_The problem:_
Set out the records below again exactly; skip the images.
# # # #
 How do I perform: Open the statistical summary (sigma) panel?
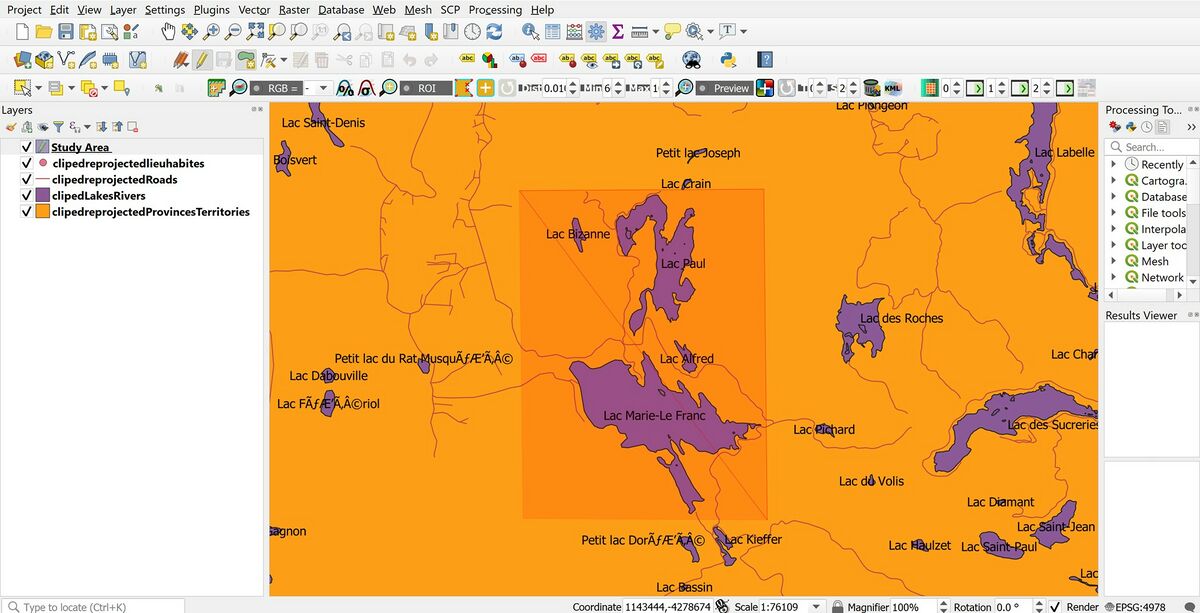[x=616, y=31]
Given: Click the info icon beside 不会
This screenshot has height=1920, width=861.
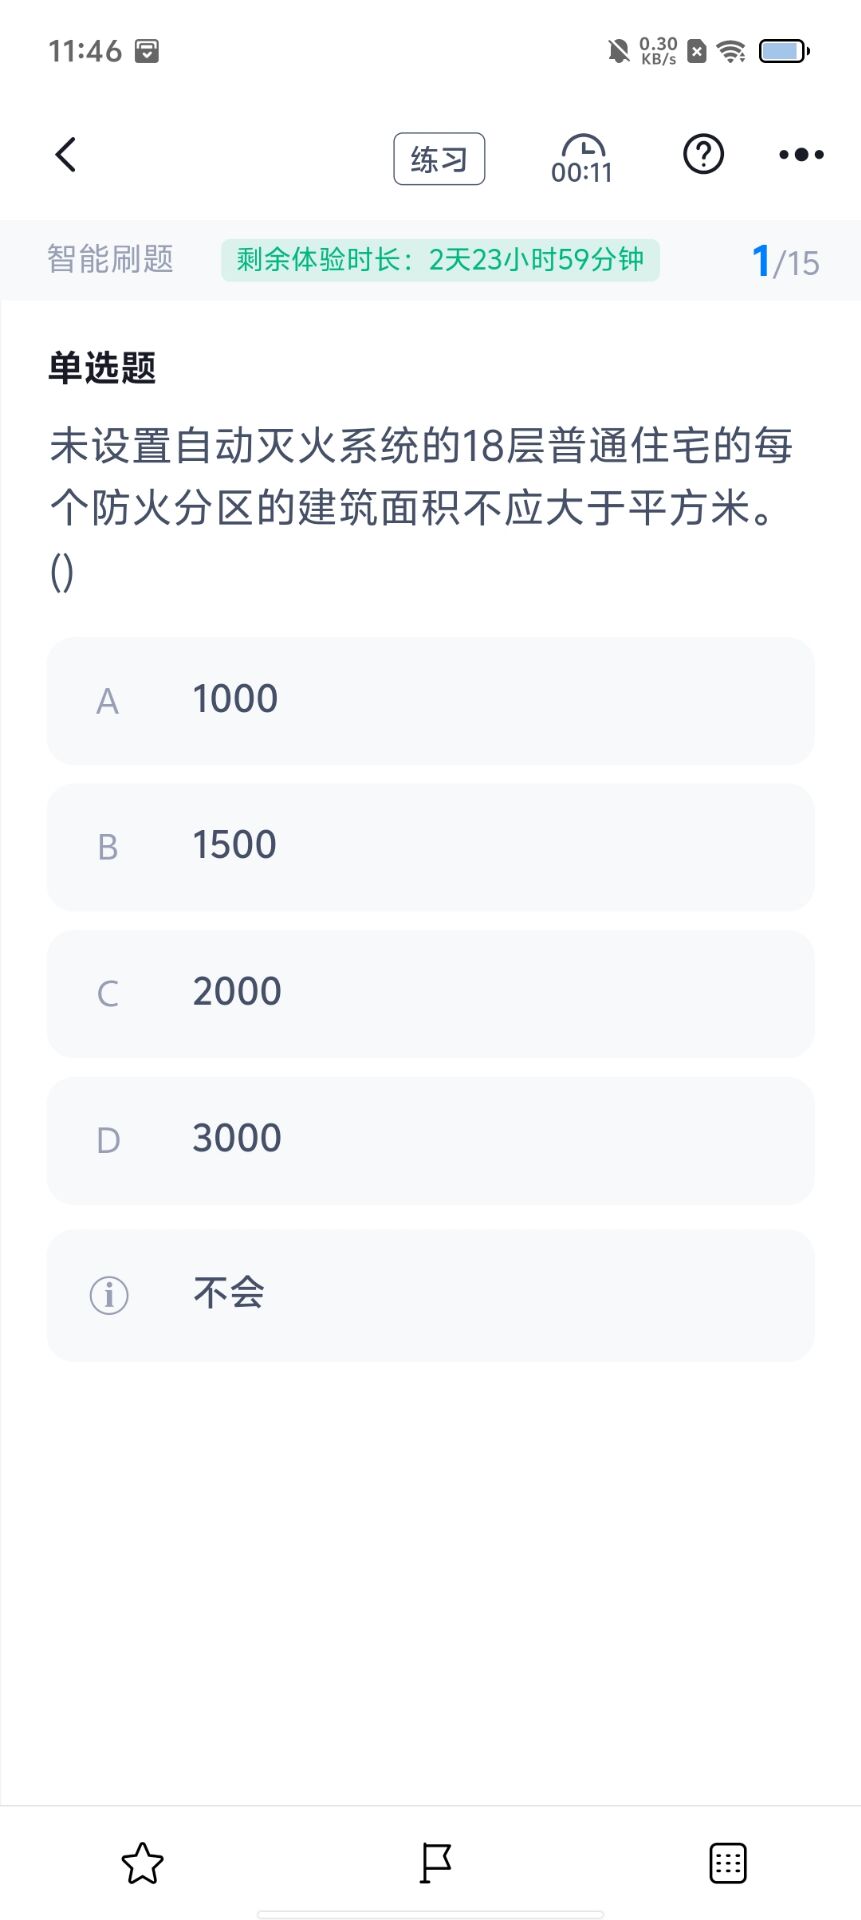Looking at the screenshot, I should coord(109,1295).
# # # #
_Problem solution:_
 How do I perform: Open the statistical summary (sigma) panel?
[x=616, y=31]
Given: Click the info icon beside 不会
This screenshot has height=1920, width=861.
Looking at the screenshot, I should coord(109,1295).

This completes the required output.